Levon Askenian Künstlerische Leitung
Norayr Gapoyan Duduk, Pku
Gagik Hakobyan Bass-Duduk, Pku
Avag Margaryan Blul
Armen Ayvazyan Kamantsche
Aram Nikoghosyan Oud
Meri Vardanyan Kanun
Vladimir Papikyan Santur, Gesang, Burvar
Davit Avagyan Tar
Mesrop Khalatyan Daf, Tmbuk, Glocken
Werke von
George Gurdjieff
Sayat-Nova
Jivani
Baghdasar Dbir
George Gurdjieff (um 1877–1949)
Pythia
No. 10
Prayer and Despair
Sayat-Nova (1712–1795)
Ashkharhes Me Panjara e
George Gurdjieff
Trembling Dervish
Introduction and Funeral Ceremony
Thirty Gestures
Sayat-Nova
Dard Mi Ani
Pause
George Gurdjieff
Chant from a Holy Book
Oriental Dance
Sayyid Chant and Dance No. 41
Armenian Melody
Jivani (Serob Stepani Levonian) (1846–1909)
Kankaravor Enker
George Gurdjieff
Caucasian Dance
Baghdasar Dbir (1683–1768)
Zartir
George Gurdjieff
The Great Prayer
Arrangements von Levon Eskenian
George Gurdjieff, 1924
George Ivanovich Gurdjieff war Komponist, Lehrer von „heiligen Tänzen“ und eine der einflussreichsten spirituellen Persönlichkeiten des 20. Jahrhunderts. Seine Musik ist maßgeblich von den Kulturen und spirituellen Traditionen geprägt, denen er auf seinen Reisen begegnete.
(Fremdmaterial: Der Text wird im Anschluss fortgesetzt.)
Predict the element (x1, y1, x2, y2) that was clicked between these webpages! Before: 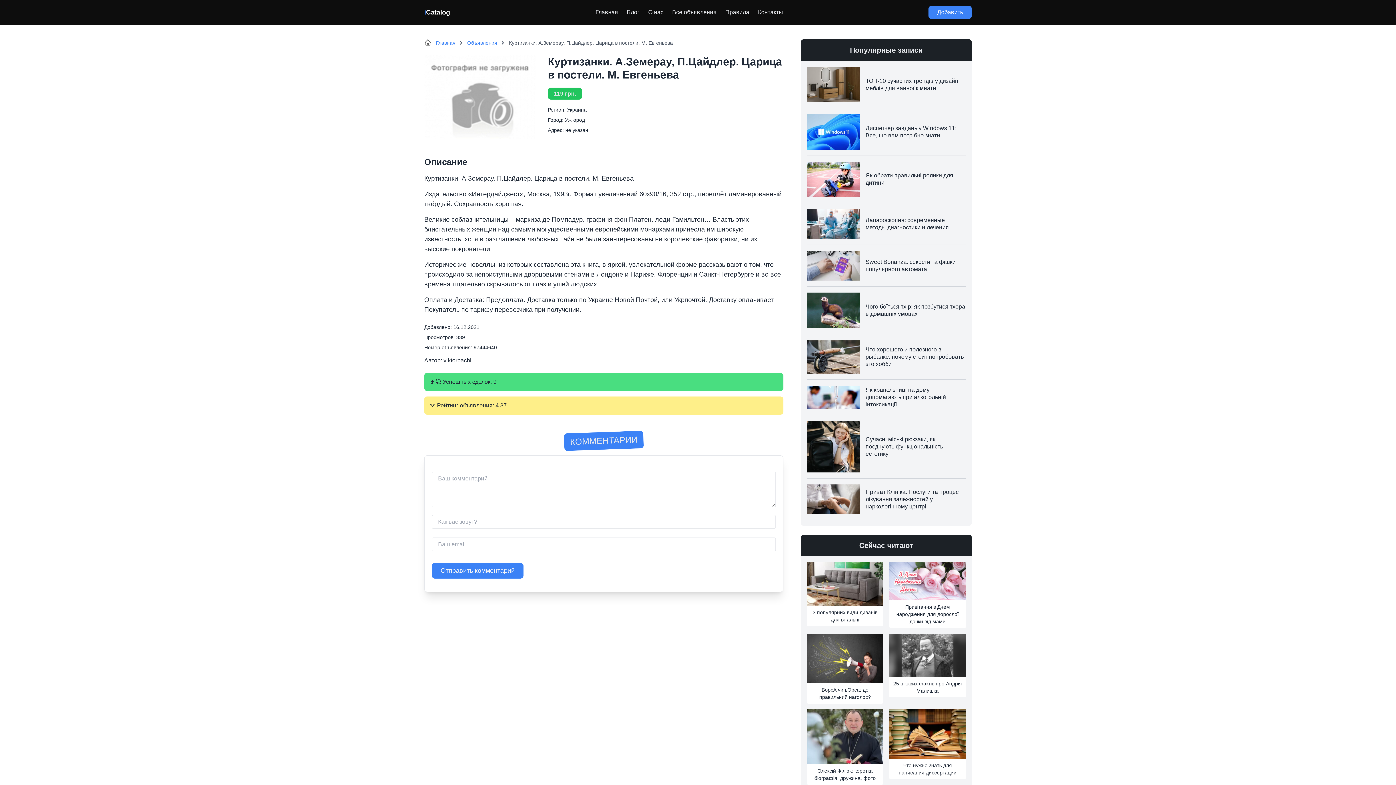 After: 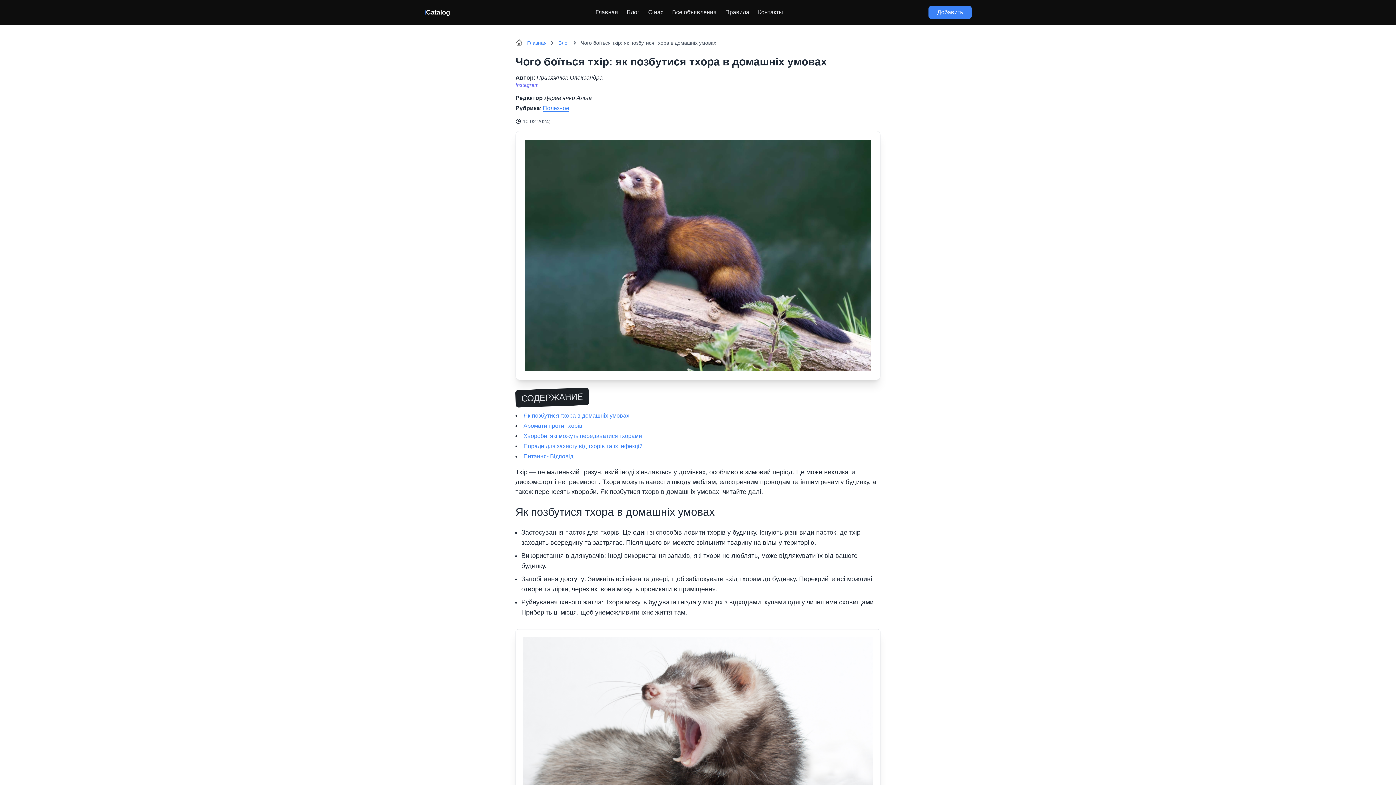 Action: bbox: (806, 292, 966, 334)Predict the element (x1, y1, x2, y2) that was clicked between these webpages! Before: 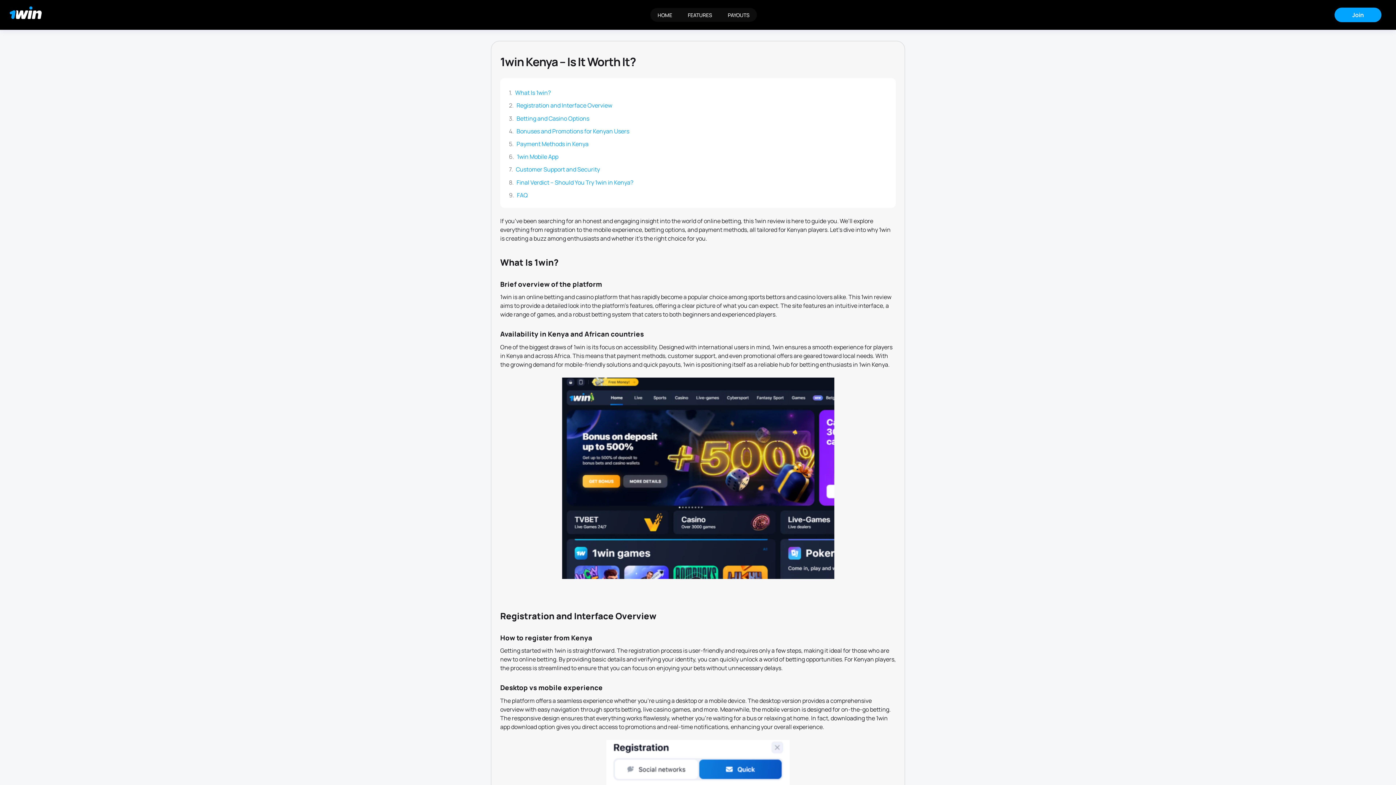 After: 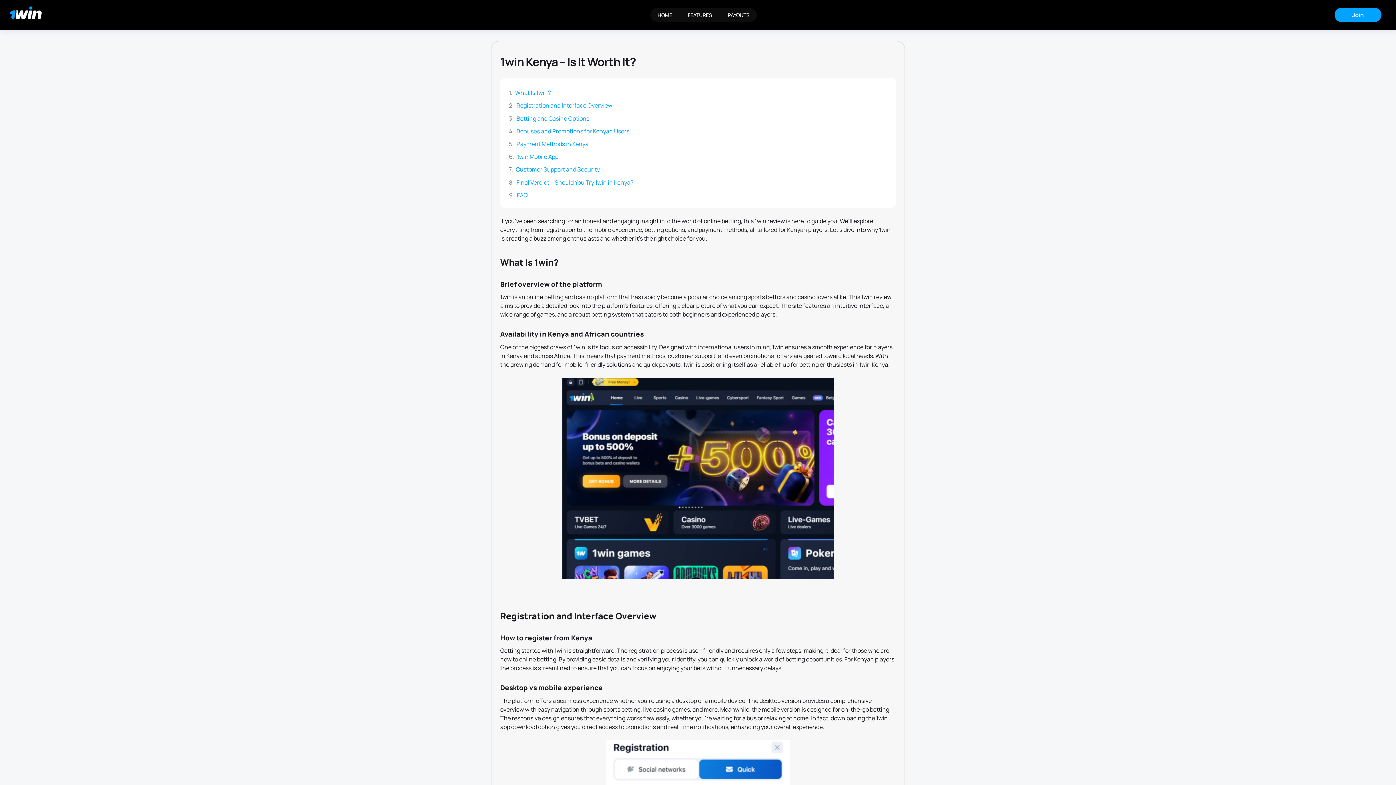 Action: label: Главная bbox: (8, 5, 43, 24)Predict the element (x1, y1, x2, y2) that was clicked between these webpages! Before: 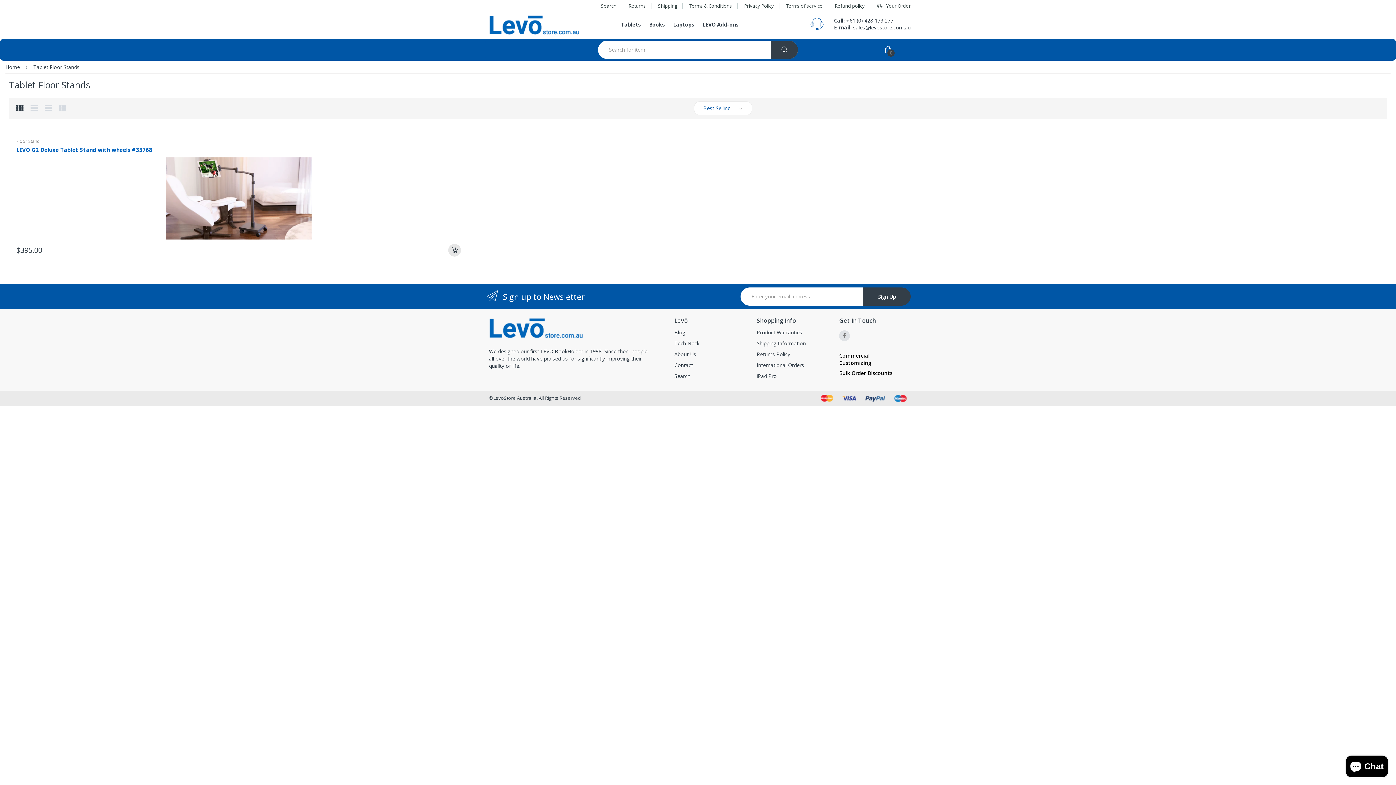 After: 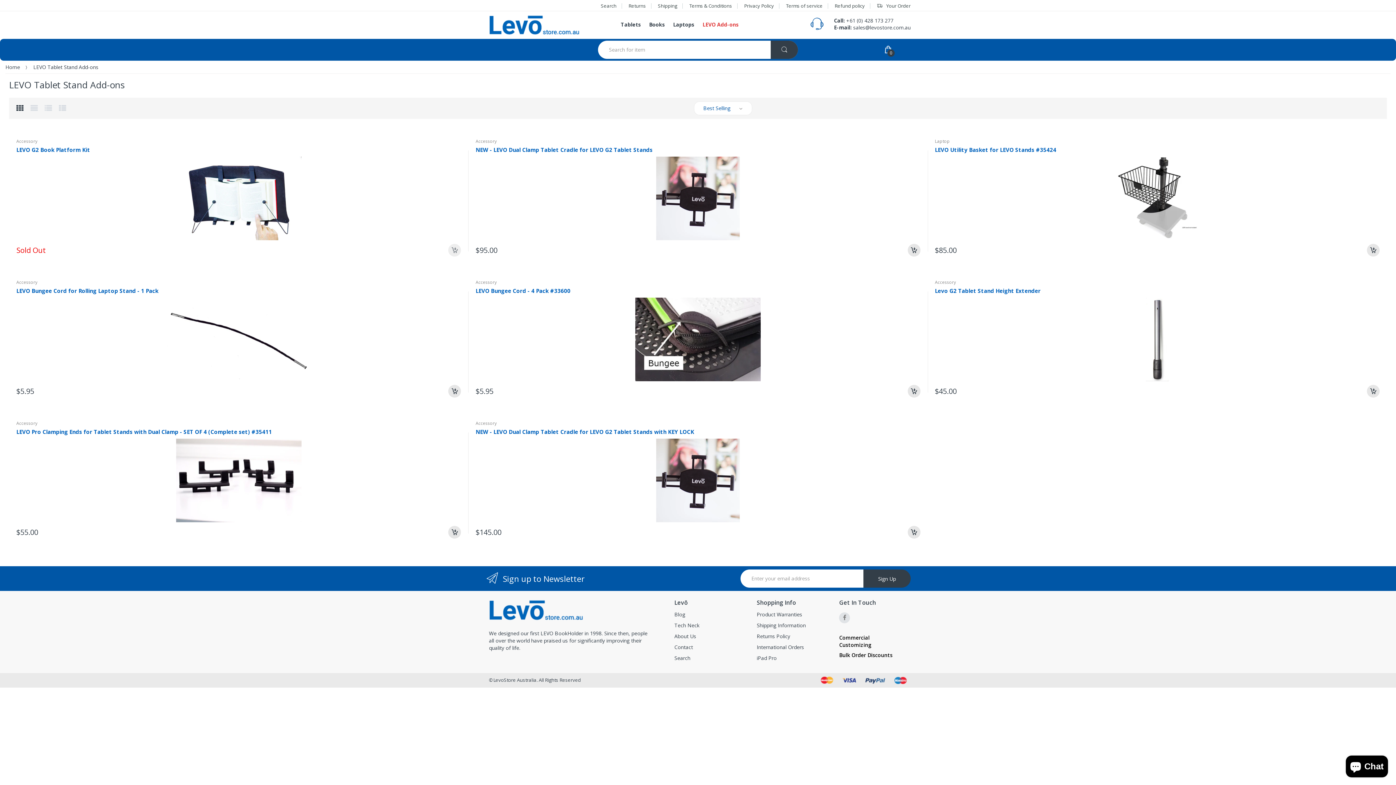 Action: label: LEVO Add-ons bbox: (702, 14, 739, 34)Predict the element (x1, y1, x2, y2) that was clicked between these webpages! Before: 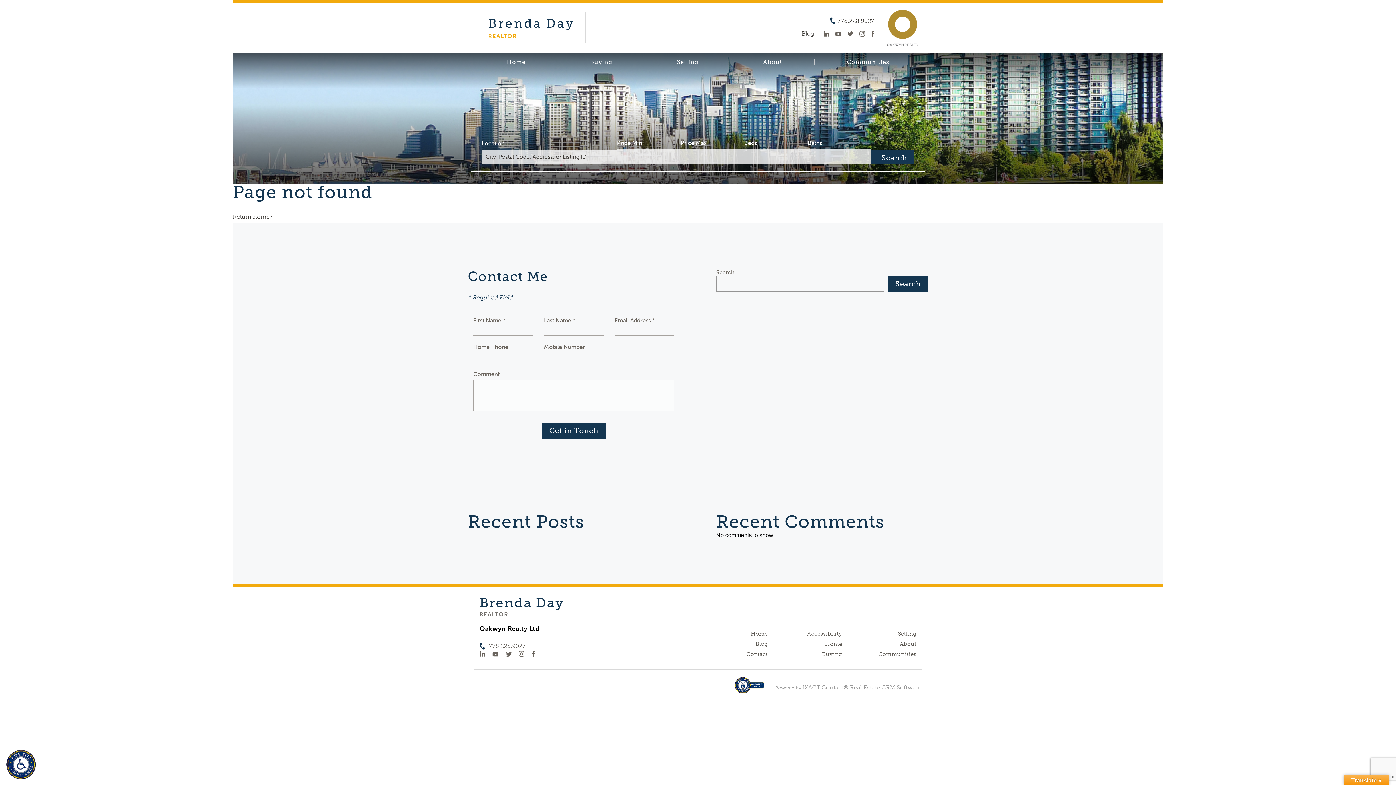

Wir präsentieren sie in Bearbeitungen für traditionelle Instrumente des Nahen und Mittleren Ostens sowie gemeinsam mit Werken der armenischen Aschug-Tradition, wodurch sie in neuem Licht und in ihrem ursprünglichen kulturellen und klanglichen Kontext wieder lebendig wird.
von Levon Eskenian
George Ivanovich Gurdjieff, dessen Geburtsort im russischen Zarenreich heute in Armenien liegt, war Komponist, Lehrer von „heiligen Tänzen“ und eine der einflussreichsten spirituellen Persönlichkeiten des 20. Jahrhunderts. Auf der Suche nach einer Art von Wissen, das sich nicht aus Büchern lernen lässt, bereiste er ganz Armenien, den Kaukasus, den Nahen Osten, Iran, Ägypten, Zentralasien, Indien und Tibet. Unterwegs beschäftigte er sich intensiv mit der Musik, den Ritualen und den Traditionen unterschiedlichster Kulturen; seine Lehrer waren Fakire, Yogis und Mönche. Aus diesen tiefgreifenden Erfahrungen entwickelte Gurdjieff schließlich eine Methode, die von seinen Anhänger:innen „Das Werk“ genannt wird und als ganzheitliche Praxis die harmonische Entwicklung von Körper, Emotionen und Geist anstrebt. Sie soll die Menschen aus einem von Gurdjieff als „schlafähnliche Hypnose“ bezeichneten Zustand erwecken und zur vollen Entfaltung ihres Potenzials und Bewusstseins führen.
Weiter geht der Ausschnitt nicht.